◆ WORK TO COMPLETE ◆
What you return must be the exact lines of the material below, from the first through the one that has "Task: Click the up-one-level folder button", with no pictures and, please, nothing else.

◇ ◇ ◇ ◇ ◇

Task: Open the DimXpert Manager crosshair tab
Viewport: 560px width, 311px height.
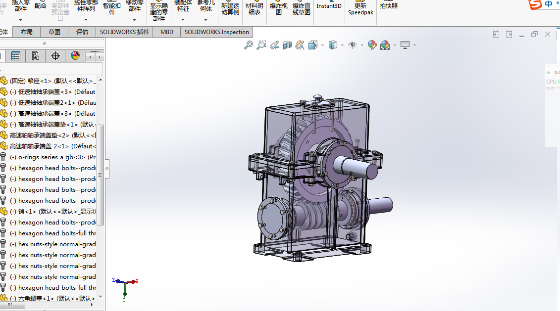Action: coord(55,56)
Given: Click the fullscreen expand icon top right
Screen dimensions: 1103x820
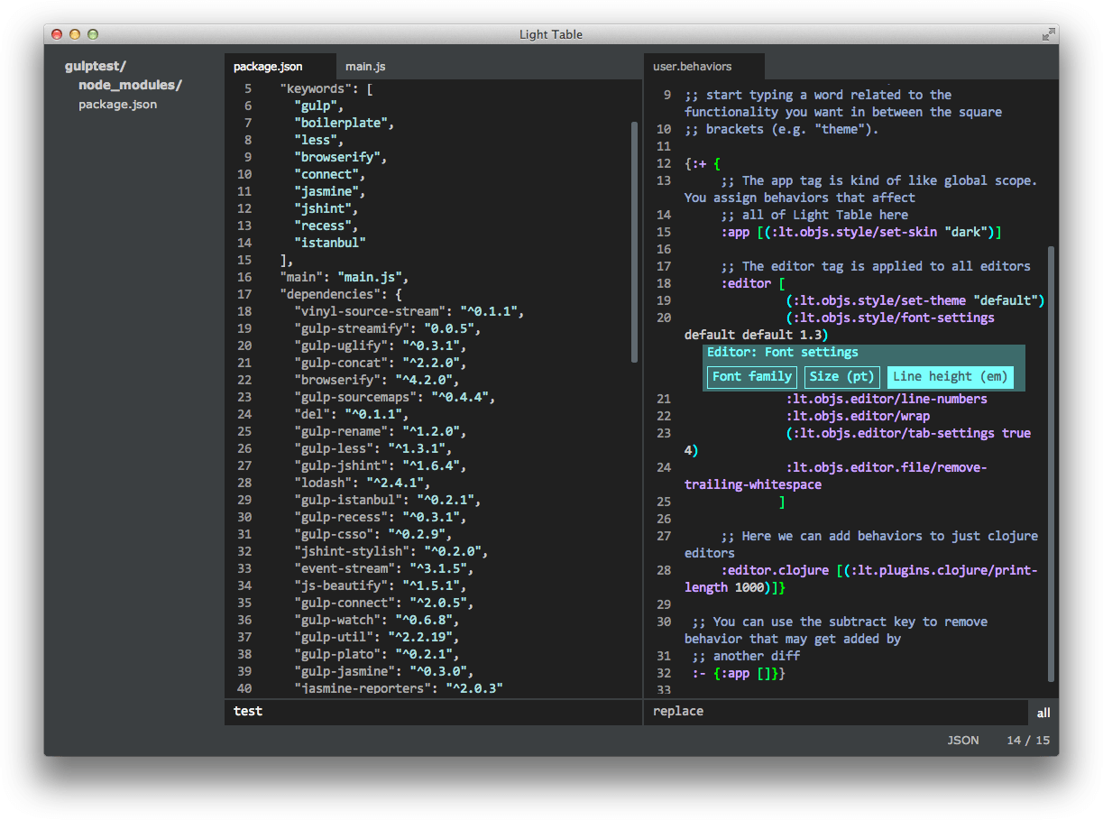Looking at the screenshot, I should pyautogui.click(x=1047, y=33).
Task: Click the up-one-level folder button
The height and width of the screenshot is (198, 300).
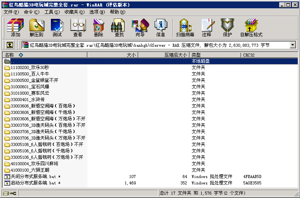Action: click(10, 45)
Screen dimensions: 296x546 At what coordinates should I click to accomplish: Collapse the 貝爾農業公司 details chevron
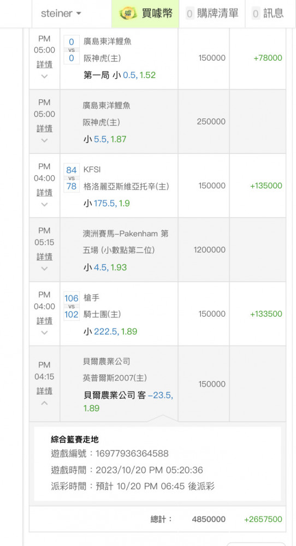click(x=44, y=403)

◇ ◇ ◇ ◇ ◇

◆ EXERCISE RESPONSE ◆
Task: Open the DimXpert Manager crosshair tab
Viewport: 560px width, 311px height.
Action: coord(55,56)
Given: Click the fullscreen expand icon top right
Screen dimensions: 1103x820
Looking at the screenshot, I should pyautogui.click(x=1047, y=33).
Task: Click the up-one-level folder button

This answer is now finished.